A dictionary is a set of terms identified by term name. Dictionaries are themselves contained in terms. Every term has a dictionary. The term that contains a dictionary is the dictionary's container term. Organizing terms into dictionaries helps reduce name clashes.

See also: Quick Tutorial.

The lexicon#

The lexicon refers to the list of in-scope dictionaries at a given point in a program. A term is in the lexicon if it is defined by one of those dictionaries.

Term lookup#

When the parser encounters a term name (such as abc), it consults the lexicon to find a term with that name, using a process called term lookup. Term lookup has two subprocesses, primary lookup and secondary lookup, which are attempted in that order.

Primary term lookup finds terms by searching dictionaries in the lexicon, in order from most to least recently pushed, for a term with the name in question. The lookup ends once such a term is found, even if there are other such terms in the lexicon dictionaries. Terms that are invisible to primary lookup in this way are said to be shadowed. Primary lookup is very similar to lexical scoping, as found in many other programming languages.

If primary lookup fails to find a term, secondary lookup is attempted instead. Secondary lookup finds terms exported by the dictionaries in the lexicon, in the same search order as primary lookup would search them. The meaning of "exported" is discussed below.

If both primary and secondary lookup fail for a name, then the parser will backtrack one word and try again. For example, if the name one two three failed term lookup, then the parser will reinterpret it as |one two| three, where one two and three are separate names. If lookup of one two fails, then the parser will backtrack again and reinterpret it as |one| two three. Note that if one happened to be a language keyword, it would be interpreted as such at this point; this is why terms that begin with language keywords are allowed. Finally, if lookup of one fails again, then the parser raises an undefined term error.

Exporting dictionaries#

An exporting dictionary "exports" its contents, making them visible to secondary term lookup when the dictionary's container term is in the lexicon.

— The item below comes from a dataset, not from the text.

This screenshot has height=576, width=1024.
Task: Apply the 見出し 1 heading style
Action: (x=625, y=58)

All dictionaries other than command dictionaries (used for parameters) and function dictionaries (used for variables) are exporting.

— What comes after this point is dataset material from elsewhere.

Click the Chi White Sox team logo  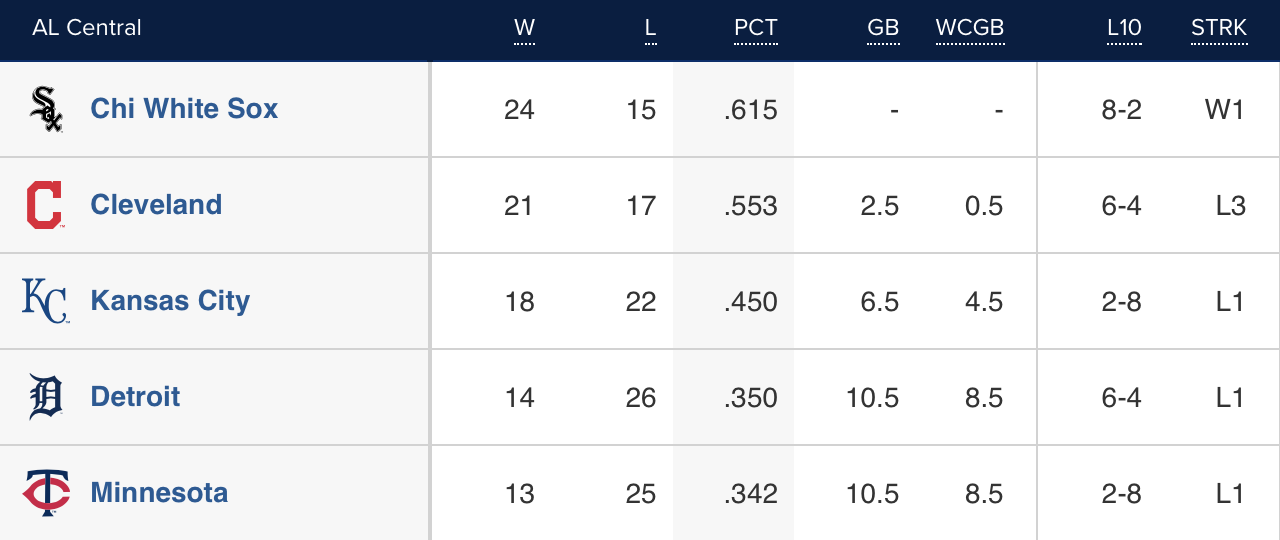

Given the following dictionary setup:

defining type A
defining type B
define type C
end
end

A and B are both terms containing exporting dictionaries. Therefore, B is visible to secondary term lookup when A is in the lexicon because A exports it. Likewise, C is visible to secondary term lookup when B is in the lexicon because B exports it.

Note that C is not visible when only A is in the lexicon because C is exported by B, not A. In this case, C could be referred to as B/C or A/B/C, but not as just C.

The mechanics of exporting may be changed before v1.0.